Ms. Tremayne-Lloyd said that is “complete and utter nonsense.”

When paramedics arrived, “she had a blood pressure, she had a pulse, her respiratory rates were being recorded — this patient was not lying in recovery for 30 minutes without vital signs. We can find no reference to it in any of the charts,” she said.

Court documents allege that 2.7 litres of fat were drawn from 23 incision sites.

“ There were puncture wounds where no physician would put one,” Dr. Rice told the investigator.

While hospital workers tried to resuscitate Ms. Stryland, Dr. Rice called Dr. Yazdanfar and asked what happened.

“I am a very good surgeon. I do this all the time,” she said, according to Dr. Rice’s report to the college.

“Could you have punctured an organ?” he asked. “I’m an excellent surgeon.” Dr. Yazdanfar then asked how Ms. Stryland was doing.

“I stated that it appeared that Mrs. Stryland was not going to survive,” he said.

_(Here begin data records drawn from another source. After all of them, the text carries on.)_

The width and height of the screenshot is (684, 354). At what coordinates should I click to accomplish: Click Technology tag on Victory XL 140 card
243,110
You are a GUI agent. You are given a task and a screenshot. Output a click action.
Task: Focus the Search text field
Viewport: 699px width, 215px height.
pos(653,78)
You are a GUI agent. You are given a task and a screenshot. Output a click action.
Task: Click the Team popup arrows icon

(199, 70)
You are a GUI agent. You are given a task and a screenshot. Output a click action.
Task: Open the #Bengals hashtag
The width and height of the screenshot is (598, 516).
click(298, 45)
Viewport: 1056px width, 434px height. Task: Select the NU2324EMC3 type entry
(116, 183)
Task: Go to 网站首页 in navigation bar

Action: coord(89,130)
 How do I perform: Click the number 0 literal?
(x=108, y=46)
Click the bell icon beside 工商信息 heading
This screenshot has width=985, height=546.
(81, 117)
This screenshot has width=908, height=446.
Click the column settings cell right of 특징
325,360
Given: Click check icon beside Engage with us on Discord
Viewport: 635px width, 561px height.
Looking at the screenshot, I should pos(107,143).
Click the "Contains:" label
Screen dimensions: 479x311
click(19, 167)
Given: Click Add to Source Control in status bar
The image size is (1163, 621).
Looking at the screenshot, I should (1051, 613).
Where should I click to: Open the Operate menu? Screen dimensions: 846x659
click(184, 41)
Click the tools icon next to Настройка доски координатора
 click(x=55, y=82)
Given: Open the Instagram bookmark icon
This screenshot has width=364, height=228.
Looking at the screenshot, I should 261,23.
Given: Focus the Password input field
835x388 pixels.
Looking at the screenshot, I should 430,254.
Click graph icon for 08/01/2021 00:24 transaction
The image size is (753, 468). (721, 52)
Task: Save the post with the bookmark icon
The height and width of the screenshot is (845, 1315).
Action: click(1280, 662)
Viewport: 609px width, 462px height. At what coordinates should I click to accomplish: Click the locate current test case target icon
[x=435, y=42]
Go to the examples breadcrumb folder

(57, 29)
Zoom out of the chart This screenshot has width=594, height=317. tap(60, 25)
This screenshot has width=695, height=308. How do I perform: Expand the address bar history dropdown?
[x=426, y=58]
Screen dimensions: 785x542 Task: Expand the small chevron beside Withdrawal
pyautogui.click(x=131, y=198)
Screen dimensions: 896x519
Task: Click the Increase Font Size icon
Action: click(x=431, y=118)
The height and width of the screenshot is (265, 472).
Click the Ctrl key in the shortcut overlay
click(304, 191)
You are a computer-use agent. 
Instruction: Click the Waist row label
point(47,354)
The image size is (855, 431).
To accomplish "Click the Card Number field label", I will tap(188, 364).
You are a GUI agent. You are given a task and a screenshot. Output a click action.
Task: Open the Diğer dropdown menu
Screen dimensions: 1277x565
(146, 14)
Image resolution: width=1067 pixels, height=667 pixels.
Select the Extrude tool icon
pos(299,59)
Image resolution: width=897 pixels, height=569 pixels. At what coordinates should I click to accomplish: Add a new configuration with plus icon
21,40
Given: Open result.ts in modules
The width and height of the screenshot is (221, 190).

Dr. James Edwards at the coroner’s office told the investigator that Ms. Stryland had liposuction on both legs, buttocks, back, abdomen and chest wall. He thought that the number of locations for fat removal may have contributed to her death.

Dr. Yazdanfar has not been charged in connection with the death and the allegations have not been proven in court.

Ms. Stryland, by all accounts, was a rising star at her real estate company and a devoted mother. She attended Havergal College, one of Toronto’s oldest and most prestigious girls’ schools, and later studied at Concordia University in Montreal.

Friends, former clients and classmates continue to write on a Facebook page dedicated to her; someone posted a message as recently as Tuesday.

“Her smile was contagious,” one person wrote.